In that amazing match we saw a vignette of an interesting, but flawed, personality and had a ravishing insight into the the tragic nature of the professional sportsman. Mats Wilander realised that, by the age of 26, he was keeping fit not to improve, but merely to stay where he already was. It is because sports, and tennis in particular with its dramatic personal struggles, are a metaphor of the larger human predicament that we find them so fascinating. What Rusedski realised, false call or no, was that there is a true and hurtful logic to the rankings. Although it was so very close, he actually knew the match was getting away from him even before the absurd interruption of its inevitable logic.
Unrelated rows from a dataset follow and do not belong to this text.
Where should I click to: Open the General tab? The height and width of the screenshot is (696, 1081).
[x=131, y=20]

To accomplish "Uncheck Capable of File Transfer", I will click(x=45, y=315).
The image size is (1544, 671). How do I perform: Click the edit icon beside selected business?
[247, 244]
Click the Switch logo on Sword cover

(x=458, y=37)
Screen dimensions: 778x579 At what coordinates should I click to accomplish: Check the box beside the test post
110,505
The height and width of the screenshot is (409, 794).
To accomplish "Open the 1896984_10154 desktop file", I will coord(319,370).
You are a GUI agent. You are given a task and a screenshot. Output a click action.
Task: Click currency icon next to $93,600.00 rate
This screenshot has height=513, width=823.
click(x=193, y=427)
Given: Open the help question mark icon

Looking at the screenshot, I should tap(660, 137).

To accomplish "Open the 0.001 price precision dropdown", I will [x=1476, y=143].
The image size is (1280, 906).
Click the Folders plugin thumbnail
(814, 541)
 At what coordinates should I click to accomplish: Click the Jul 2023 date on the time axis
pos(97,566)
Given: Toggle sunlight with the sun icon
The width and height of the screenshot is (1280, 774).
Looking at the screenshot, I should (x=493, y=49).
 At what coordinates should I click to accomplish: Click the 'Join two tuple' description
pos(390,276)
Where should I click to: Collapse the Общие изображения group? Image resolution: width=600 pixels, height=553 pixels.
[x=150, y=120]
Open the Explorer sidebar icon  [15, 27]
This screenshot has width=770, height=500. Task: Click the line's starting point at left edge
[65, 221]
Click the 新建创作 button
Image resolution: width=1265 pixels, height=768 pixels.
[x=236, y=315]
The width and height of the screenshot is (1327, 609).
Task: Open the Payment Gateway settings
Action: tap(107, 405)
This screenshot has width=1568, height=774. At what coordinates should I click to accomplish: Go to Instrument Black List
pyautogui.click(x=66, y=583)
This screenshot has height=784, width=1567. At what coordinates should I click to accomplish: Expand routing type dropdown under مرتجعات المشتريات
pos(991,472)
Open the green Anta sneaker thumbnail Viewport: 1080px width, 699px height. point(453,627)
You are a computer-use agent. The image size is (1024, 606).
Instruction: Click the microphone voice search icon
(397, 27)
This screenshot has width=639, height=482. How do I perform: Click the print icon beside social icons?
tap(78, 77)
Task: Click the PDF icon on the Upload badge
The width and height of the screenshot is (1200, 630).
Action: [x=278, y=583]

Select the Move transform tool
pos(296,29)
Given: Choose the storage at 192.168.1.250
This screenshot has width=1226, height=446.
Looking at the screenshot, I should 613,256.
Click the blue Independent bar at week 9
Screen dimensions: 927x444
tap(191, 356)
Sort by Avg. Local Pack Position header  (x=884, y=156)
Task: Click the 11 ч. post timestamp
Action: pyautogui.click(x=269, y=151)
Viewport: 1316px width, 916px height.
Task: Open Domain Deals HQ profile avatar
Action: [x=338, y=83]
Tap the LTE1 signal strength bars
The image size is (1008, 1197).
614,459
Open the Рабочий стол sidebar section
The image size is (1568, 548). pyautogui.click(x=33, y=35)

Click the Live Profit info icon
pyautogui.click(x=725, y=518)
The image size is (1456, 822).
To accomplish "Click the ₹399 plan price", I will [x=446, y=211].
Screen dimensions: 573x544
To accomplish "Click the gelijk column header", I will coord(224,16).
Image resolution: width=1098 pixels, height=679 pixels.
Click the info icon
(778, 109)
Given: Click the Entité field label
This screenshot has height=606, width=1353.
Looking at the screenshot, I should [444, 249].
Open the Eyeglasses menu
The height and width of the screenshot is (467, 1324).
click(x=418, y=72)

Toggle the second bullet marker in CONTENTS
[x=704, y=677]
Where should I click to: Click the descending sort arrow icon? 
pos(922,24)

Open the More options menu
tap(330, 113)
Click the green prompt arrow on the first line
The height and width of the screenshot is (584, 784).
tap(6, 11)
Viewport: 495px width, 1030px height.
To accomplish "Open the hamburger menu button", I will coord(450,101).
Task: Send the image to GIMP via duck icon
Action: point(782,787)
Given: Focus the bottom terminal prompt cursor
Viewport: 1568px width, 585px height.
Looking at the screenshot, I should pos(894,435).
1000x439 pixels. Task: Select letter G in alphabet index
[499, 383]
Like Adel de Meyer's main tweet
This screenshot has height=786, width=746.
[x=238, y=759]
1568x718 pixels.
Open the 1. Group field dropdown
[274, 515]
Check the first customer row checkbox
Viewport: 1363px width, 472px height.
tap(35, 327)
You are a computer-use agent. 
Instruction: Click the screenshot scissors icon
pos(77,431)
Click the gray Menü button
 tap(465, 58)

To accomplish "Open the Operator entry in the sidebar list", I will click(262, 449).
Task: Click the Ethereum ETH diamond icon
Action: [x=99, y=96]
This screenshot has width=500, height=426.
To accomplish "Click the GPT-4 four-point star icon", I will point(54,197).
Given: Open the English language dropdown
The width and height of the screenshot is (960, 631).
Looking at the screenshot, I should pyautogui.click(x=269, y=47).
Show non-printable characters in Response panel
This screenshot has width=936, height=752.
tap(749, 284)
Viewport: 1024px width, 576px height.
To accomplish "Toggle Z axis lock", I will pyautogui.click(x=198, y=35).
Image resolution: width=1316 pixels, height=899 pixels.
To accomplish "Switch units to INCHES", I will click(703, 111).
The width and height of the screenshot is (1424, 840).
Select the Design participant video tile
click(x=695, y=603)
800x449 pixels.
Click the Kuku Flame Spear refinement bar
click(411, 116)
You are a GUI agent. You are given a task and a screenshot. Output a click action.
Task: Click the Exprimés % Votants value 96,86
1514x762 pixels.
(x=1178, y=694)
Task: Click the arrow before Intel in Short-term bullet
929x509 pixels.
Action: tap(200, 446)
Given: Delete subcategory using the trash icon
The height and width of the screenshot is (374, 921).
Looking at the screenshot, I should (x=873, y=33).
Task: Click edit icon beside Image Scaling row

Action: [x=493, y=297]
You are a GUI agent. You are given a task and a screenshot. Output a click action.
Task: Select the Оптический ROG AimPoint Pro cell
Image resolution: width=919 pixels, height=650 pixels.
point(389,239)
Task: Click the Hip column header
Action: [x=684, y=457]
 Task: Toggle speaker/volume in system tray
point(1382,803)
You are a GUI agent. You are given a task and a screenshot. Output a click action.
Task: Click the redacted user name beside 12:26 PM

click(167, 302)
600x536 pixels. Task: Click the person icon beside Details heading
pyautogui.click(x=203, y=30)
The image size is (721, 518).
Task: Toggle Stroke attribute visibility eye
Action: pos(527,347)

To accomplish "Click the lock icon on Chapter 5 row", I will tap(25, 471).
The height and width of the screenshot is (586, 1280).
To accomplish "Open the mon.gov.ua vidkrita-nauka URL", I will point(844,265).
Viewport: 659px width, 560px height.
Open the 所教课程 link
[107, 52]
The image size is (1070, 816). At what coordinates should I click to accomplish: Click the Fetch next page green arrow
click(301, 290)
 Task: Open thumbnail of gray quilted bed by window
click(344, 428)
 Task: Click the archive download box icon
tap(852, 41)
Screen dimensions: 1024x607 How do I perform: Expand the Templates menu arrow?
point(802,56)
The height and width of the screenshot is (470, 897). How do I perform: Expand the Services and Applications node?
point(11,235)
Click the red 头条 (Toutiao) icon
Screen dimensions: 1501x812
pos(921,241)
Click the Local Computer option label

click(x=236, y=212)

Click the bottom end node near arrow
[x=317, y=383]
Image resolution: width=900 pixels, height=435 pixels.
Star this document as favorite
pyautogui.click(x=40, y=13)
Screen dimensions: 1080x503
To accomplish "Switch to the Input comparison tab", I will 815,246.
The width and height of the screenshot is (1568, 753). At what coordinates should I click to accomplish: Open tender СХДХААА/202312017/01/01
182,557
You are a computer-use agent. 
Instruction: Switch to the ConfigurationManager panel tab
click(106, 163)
It is the same with Tim Henman. To be acknowledged everywhere as the fourth or fifth best player in the world, with no prospect of improvement, is a torture exceeding in its pictorial agony even the grimmest of Hieronymus Bosch's visions of hell.

And so again, tennis is revealing of the larger current English crisis, as is the BBC's Wimbledon coverage with its crass tabloid sensibility powered by a crude and hopeless nationalism, phone-ins or brainless competitions. On-screen graphics are like junk-mail catalogues of office stationery suppliers. The manners of the crowd are in a similar decline. Once, decorum insisted that they cheer only winners. Now they rudely cheer double faults and mis-hits. Even the man who undid Rusedski described himself as a bit of a moron.

Maybe we should have expected all of this as soon as Greg Rusedski showed off a new sponsor whose logo he wears, along with his heart, on his sleeve. Given the choice from Rupert Murdoch's portfolio of publishing interests, his advisers chose, not The Times Literary Supplement, but ... The Sun.